If you lived in a world in which every person is considered a part of the human family, and valuable for that fact alone, and fully as worthy of receiving the good and value, then an innovation that replaces your life's work might be exciting, if your life's work was devoted to solving a problem that is now solved. Or, even if the innovation removes from the society the tangible financial value of what you do, the natural distress of that would be curtailed, because you'd live in a world where profit and production was not the measure of your worth, and in which far more metrics for value than profit existed. If the thing that were no longer financially necessary were merely a job to you, then it would be the opportunity to do something else. If it were something you'd have done even without getting paid, then maybe you'd go on doing it anyway.
But if you live in the sort of world I live in, where value
is determined by profit, then it’s death.
The good and bad choices you made, you made from the context of the range of available choices you inherited—and remember, the range of choices before you will change.
And, very observably, not everybody gets the same choices.
Read story. (Odette Yousef/WBEZ) |
•
There’s the effect of individual intent. Intentional.
Specific. Optional. Momentary. Tactical.
Then there’s the effect of collective intent. Automatic. Generative.
Generational. Strategic.
They both matter. They both matter a lot.
One simply matters more, practically speaking.
The value of individual action matters more in only one way: you control it.
Therefore, the most important choice you can make as an individual is deciding how to interact with the reality of your place within society—which first requires acknowledging that you belong to a society, and acknowledging that you exist in the context of that society in ways your intentions will never touch, and acknowledging the value you receive, not just the value you give, and acknowledging the ways others don’t receive the same value as you. To acknowledge how you have received that value—and, crucially, to accept whatever responsibility exists for where you are and what you have, and recognize who has choices and who does not.
Let’s return to an example I provided in the last chapter. Suppose I’m
driving and I strike an old lady with my car—let’s say on a totally deserted
street, with nobody else in sight. I didn’t mean to—which matters, but surely
you can see it’s not all that matters. If I’m sitting behind the wheel
and the old lady is on the pavement, I have an opportunity that the old lady
does not. I get to answer a crucial question with an obvious but difficult
answer, which the old lady doesn’t get to ask. I have the responsibility here,
because only I have opportunity to do anything about it.
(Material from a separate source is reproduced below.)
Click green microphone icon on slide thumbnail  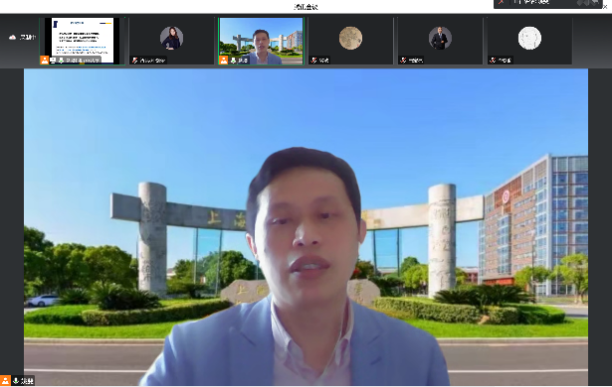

In a practical sense that question really is the most
important thing in the world, the entirety of your individual contribution, the
sum of your individual value.
That question, again, is this:
Does this have anything to do with me?
Put it another way: do you want to admit you know who put
your street there?
•
Try this: suppose you belong to a society that has done
something good. Suppose you belong to a society that has organized in such a
way that when the city decides, it represents the voice of all people as
equally as possible.
Not all societies have done this, as I’m sure you know. In
fact, in human history, this is a fairly recent idea, and its execution has
been largely imperfect. In my country, which is the United States, it’s only
been that way since at best 1968, when we passed legislation that finally recognized the truth that millions of people still refuse to accept—that Black
people are human beings of equal value to everyone else—legislation that recognized them as the equal citizens they always deserved to be, and attempted to allow them to vote free
of the many, many, constraints that had until then denied them. And in my country,
this legislation made millions of people very very angry. They’re still very angry about it, it turns out, and they’ve taught many of their children and
grandchildren to be very angry, too.
For most of human history the assumption has been that there
are people that mattered most—and many many others who mattered much much less, and then masses of people who don't matter at all. The way it worked, we’d have king, or the landed gentry, or the
patriarch, or the warlord, or the billionaire—and they will decide, and
everybody else will obey, and that’s how it all gets done. We still have that
situation in many places, even in places who have opted into this new innovation
of equality, and in those places, the effects of those choices affect the
people who live there the same way all collective action affects people, which
is automatically and inextricably, etc.
But pretend for just a moment that you belong to a society
that has chosen equality and enacted it perfectly. Everybody has a voice. For
purposes of scale, everybody chooses representatives. But everybody gets to
choose the representatives, without restriction.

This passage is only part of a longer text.